(Stored data entries)

..............................

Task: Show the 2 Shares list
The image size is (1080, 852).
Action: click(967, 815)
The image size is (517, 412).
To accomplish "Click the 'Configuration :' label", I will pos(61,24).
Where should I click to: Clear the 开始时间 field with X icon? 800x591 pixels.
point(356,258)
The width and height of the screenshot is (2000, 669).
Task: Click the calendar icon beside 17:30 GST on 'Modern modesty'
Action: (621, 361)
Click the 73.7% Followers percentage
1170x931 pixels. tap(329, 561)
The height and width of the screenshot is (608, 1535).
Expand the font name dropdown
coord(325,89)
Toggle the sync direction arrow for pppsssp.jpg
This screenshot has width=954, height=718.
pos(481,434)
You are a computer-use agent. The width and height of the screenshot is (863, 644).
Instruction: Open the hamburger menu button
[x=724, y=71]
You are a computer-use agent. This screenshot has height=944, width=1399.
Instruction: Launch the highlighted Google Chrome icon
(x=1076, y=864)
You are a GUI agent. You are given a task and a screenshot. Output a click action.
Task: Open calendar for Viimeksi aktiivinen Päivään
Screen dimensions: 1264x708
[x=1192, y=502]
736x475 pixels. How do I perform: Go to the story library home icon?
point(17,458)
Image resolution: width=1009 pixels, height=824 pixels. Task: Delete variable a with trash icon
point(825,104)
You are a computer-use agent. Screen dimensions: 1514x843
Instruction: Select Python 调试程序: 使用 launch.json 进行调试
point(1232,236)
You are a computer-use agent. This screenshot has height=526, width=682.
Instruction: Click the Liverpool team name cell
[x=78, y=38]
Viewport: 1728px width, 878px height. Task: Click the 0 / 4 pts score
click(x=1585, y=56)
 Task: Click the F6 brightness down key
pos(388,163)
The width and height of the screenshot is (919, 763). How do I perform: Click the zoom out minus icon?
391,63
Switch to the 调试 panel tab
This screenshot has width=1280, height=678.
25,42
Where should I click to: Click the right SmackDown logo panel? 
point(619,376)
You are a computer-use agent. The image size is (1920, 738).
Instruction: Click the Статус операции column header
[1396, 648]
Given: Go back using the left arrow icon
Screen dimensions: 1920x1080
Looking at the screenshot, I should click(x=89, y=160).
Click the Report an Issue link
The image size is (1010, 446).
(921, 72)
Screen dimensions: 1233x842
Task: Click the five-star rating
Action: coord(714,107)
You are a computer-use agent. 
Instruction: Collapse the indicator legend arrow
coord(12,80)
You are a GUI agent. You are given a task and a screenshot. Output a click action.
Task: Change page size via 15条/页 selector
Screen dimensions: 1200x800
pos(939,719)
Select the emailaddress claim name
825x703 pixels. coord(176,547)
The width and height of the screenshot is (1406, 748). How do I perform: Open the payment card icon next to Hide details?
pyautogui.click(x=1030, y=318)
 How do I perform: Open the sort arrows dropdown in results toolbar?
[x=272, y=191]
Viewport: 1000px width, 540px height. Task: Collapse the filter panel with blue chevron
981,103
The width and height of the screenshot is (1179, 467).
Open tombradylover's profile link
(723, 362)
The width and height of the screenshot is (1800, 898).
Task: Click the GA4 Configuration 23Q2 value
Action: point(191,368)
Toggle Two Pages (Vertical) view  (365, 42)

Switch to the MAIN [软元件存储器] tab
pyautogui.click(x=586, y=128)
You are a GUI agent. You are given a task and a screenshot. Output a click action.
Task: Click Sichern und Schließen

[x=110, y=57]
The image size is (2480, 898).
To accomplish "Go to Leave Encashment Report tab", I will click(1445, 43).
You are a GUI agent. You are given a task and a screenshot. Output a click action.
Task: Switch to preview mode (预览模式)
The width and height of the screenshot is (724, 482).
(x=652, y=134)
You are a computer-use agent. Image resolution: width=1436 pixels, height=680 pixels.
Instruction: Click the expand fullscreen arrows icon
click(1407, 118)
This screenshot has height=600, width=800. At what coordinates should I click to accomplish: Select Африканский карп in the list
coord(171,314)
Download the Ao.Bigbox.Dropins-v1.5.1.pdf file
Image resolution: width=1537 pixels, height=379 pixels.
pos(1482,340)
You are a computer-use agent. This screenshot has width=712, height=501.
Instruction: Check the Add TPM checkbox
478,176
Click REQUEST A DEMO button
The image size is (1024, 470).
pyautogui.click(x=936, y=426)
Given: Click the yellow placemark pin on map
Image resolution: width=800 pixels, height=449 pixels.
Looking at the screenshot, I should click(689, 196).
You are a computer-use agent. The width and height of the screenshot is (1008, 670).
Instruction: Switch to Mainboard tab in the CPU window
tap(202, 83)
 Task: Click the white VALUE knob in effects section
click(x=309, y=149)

..............................

Please return only the lines above, starting at the line that has "Expand the font name dropdown" and ending at the line that has "has height=944, width=1399.", keeping both and leaving each one unchanged.

*Written answer*:
Expand the font name dropdown
coord(325,89)
Toggle the sync direction arrow for pppsssp.jpg
This screenshot has width=954, height=718.
pos(481,434)
You are a computer-use agent. The width and height of the screenshot is (863, 644).
Instruction: Open the hamburger menu button
[x=724, y=71]
You are a computer-use agent. This screenshot has height=944, width=1399.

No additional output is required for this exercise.